(Collected data)
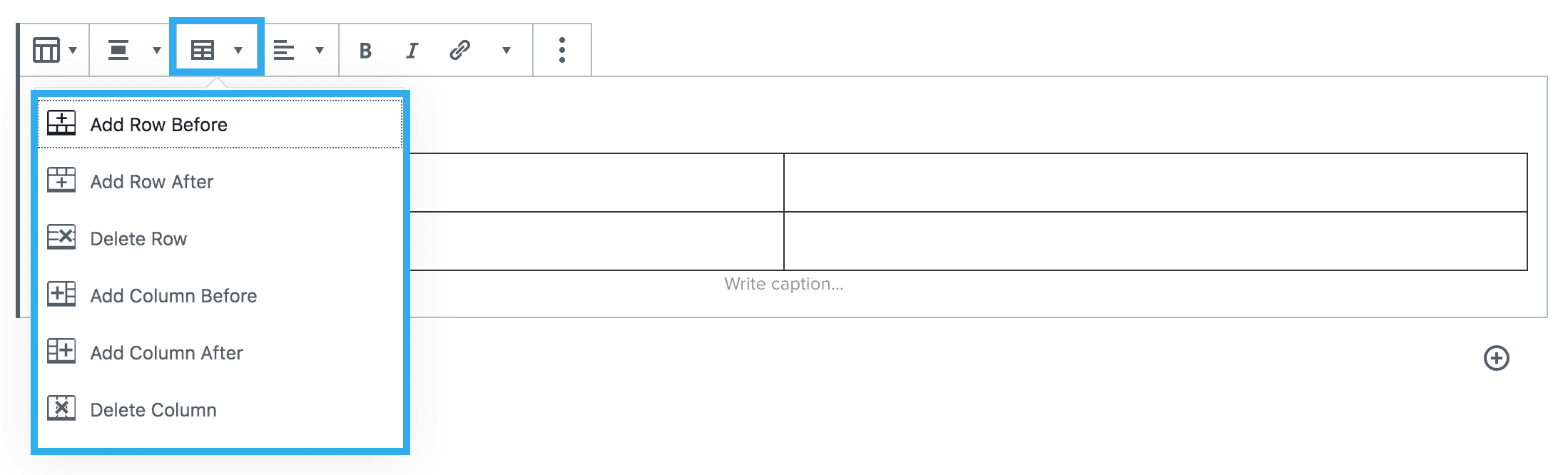Apply bold formatting
Viewport: 1568px width, 475px height.
point(365,49)
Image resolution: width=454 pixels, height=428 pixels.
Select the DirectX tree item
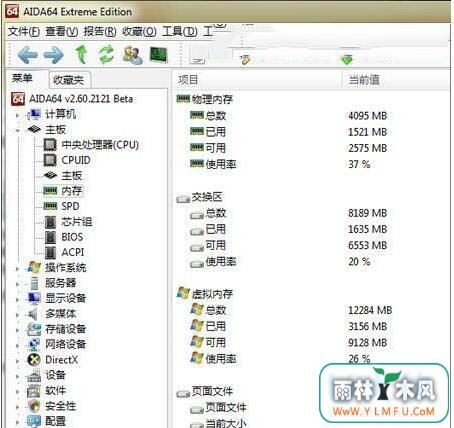tap(53, 360)
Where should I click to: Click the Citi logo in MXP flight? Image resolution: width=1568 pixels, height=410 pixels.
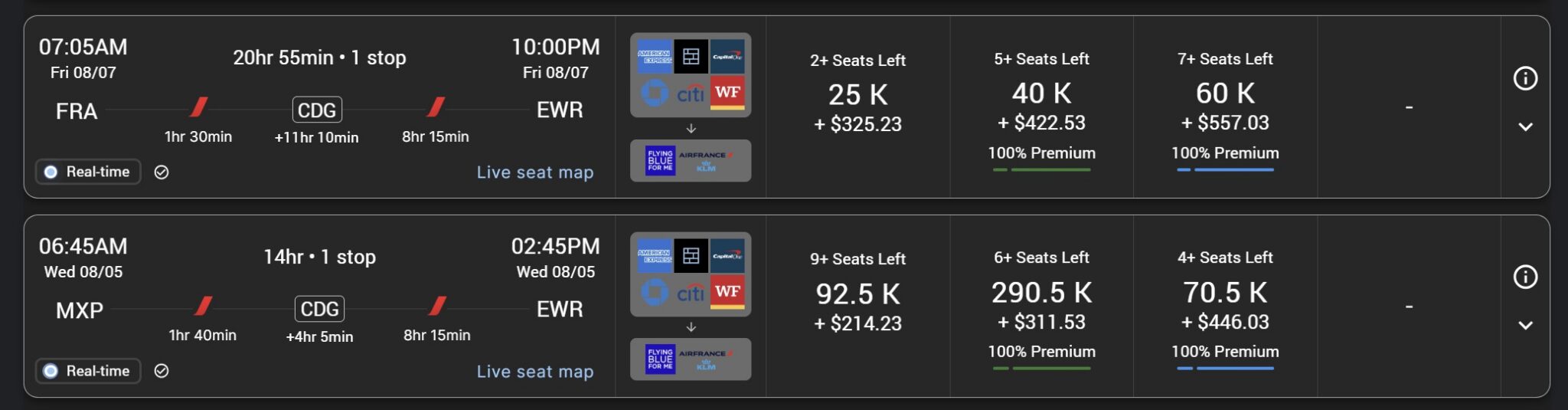pos(690,292)
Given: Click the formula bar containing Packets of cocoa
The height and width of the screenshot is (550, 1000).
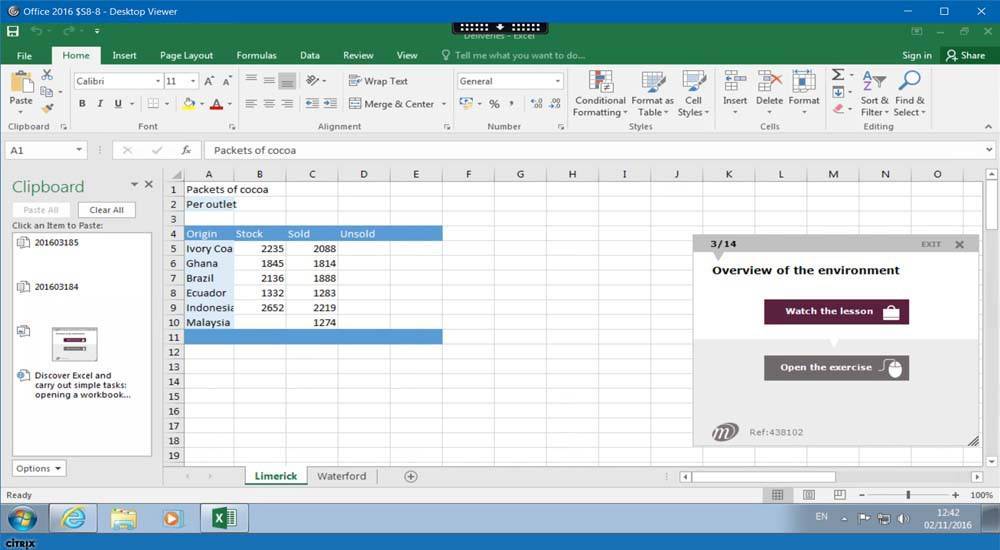Looking at the screenshot, I should (590, 150).
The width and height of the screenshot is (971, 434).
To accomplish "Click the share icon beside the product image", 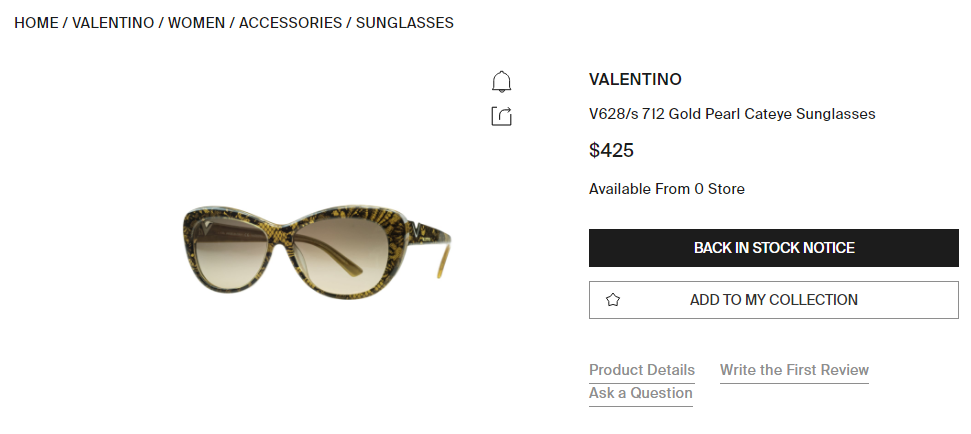I will 502,116.
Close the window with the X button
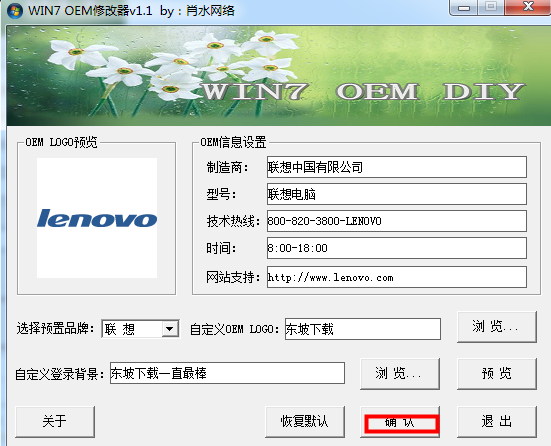Viewport: 551px width, 446px height. coord(528,7)
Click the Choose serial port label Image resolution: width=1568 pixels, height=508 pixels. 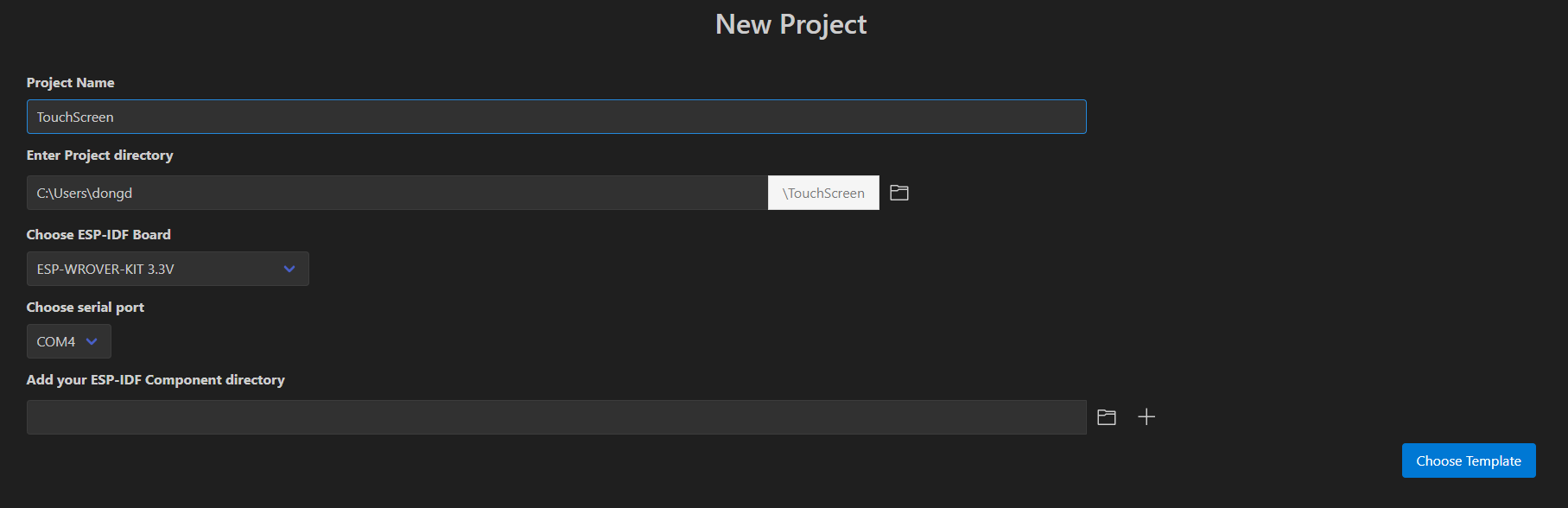click(85, 308)
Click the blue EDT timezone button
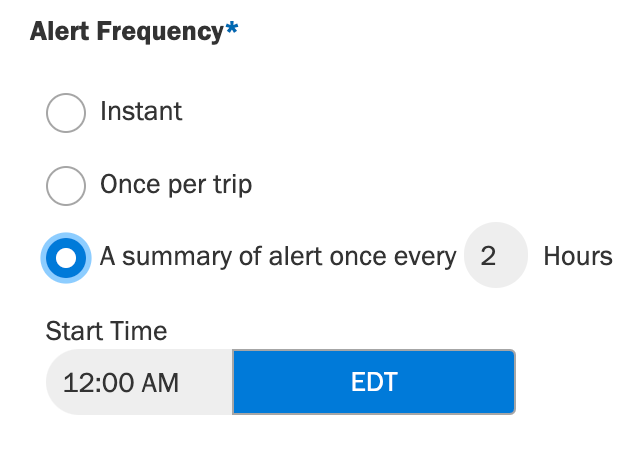Viewport: 644px width, 454px height. [374, 382]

**What the task asks**
Between and including the line with "Image resolution: width=454" and the line with "Given: Click the", repeat every line exactly as it appears above, with pictures left out.

**Result of the task**
Image resolution: width=454 pixels, height=428 pixels.
Select the DirectX tree item
tap(53, 360)
Where should I click to: Click the Citi logo in MXP flight? Image resolution: width=1568 pixels, height=410 pixels.
pos(690,292)
Given: Click the formula bar containing Packets of cocoa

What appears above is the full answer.